▶ _Supplied material_

====

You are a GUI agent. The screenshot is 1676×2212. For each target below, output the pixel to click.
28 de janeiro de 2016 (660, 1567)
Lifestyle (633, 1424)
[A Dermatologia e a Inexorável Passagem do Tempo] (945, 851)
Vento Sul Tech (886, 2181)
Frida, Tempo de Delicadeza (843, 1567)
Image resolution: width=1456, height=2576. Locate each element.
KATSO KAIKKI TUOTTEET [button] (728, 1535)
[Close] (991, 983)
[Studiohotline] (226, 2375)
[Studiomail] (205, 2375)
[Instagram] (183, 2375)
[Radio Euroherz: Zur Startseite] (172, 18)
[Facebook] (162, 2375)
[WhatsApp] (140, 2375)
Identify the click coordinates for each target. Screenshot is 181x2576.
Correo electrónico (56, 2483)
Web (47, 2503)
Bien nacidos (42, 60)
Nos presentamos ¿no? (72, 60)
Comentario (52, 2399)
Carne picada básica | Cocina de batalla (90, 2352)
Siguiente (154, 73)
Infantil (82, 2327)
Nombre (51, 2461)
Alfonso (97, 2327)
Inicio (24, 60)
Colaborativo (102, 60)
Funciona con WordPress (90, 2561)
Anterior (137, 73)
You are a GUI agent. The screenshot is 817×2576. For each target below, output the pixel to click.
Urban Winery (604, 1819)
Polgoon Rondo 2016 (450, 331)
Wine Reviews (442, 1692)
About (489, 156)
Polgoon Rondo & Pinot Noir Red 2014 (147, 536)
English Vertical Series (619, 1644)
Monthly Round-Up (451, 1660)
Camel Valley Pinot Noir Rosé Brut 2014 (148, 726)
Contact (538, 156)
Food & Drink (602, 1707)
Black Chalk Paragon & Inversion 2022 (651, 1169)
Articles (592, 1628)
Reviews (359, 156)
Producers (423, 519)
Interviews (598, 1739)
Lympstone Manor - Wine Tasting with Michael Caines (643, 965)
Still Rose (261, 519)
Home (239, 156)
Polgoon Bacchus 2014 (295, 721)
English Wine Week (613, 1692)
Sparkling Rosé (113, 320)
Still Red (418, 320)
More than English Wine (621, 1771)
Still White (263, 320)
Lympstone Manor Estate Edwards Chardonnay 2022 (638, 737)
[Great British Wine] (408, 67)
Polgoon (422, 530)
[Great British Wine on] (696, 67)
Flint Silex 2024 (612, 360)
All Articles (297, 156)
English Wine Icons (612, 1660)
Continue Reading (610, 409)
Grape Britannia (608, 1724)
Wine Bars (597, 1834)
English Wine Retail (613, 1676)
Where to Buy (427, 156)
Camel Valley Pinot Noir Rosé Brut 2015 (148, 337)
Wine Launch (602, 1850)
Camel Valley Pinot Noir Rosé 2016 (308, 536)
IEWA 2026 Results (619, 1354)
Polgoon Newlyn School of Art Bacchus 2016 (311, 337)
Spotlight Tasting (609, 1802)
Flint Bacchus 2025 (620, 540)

====

▶ _What you need to do_
Every line of the listing should be printed again exactly.

▶ _Output_
You are a GUI agent. The screenshot is 1676×2212. For each target below, output the pixel to click.
28 de janeiro de 2016 (660, 1567)
Lifestyle (633, 1424)
[A Dermatologia e a Inexorável Passagem do Tempo] (945, 851)
Vento Sul Tech (886, 2181)
Frida, Tempo de Delicadeza (843, 1567)
Image resolution: width=1456, height=2576. Locate each element.
KATSO KAIKKI TUOTTEET [button] (728, 1535)
[Close] (991, 983)
[Studiohotline] (226, 2375)
[Studiomail] (205, 2375)
[Instagram] (183, 2375)
[Radio Euroherz: Zur Startseite] (172, 18)
[Facebook] (162, 2375)
[WhatsApp] (140, 2375)
Identify the click coordinates for each target. Screenshot is 181x2576.
Correo electrónico (56, 2483)
Web (47, 2503)
Bien nacidos (42, 60)
Nos presentamos ¿no? (72, 60)
Comentario (52, 2399)
Carne picada básica | Cocina de batalla (90, 2352)
Siguiente (154, 73)
Infantil (82, 2327)
Nombre (51, 2461)
Alfonso (97, 2327)
Inicio (24, 60)
Colaborativo (102, 60)
Funciona con WordPress (90, 2561)
Anterior (137, 73)
You are a GUI agent. The screenshot is 817×2576. For each target below, output the pixel to click.
Urban Winery (604, 1819)
Polgoon Rondo 2016 (450, 331)
Wine Reviews (442, 1692)
About (489, 156)
Polgoon Rondo & Pinot Noir Red 2014 (147, 536)
English Vertical Series (619, 1644)
Monthly Round-Up (451, 1660)
Camel Valley Pinot Noir Rosé Brut 2014 (148, 726)
Contact (538, 156)
Food & Drink (602, 1707)
Black Chalk Paragon & Inversion 2022 (651, 1169)
Articles (592, 1628)
Reviews (359, 156)
Producers (423, 519)
Interviews (598, 1739)
Lympstone Manor - Wine Tasting with Michael Caines (643, 965)
Still Rose (261, 519)
Home (239, 156)
Polgoon Bacchus 2014 (295, 721)
English Wine Week (613, 1692)
Sparkling Rosé (113, 320)
Still Red (418, 320)
More than English Wine (621, 1771)
Still White (263, 320)
Lympstone Manor Estate Edwards Chardonnay 2022 (638, 737)
[Great British Wine] (408, 67)
Polgoon (422, 530)
[Great British Wine on] (696, 67)
Flint Silex 2024 (612, 360)
All Articles (297, 156)
English Wine Icons (612, 1660)
Continue Reading (610, 409)
Grape Britannia (608, 1724)
Wine Bars (597, 1834)
English Wine Retail (613, 1676)
Where to Buy (427, 156)
Camel Valley Pinot Noir Rosé Brut 2015 (148, 337)
Wine Launch (602, 1850)
Camel Valley Pinot Noir Rosé 2016 (308, 536)
IEWA 2026 Results (619, 1354)
Polgoon Newlyn School of Art Bacchus 2016 (311, 337)
Spotlight Tasting (609, 1802)
Flint Bacchus 2025 (620, 540)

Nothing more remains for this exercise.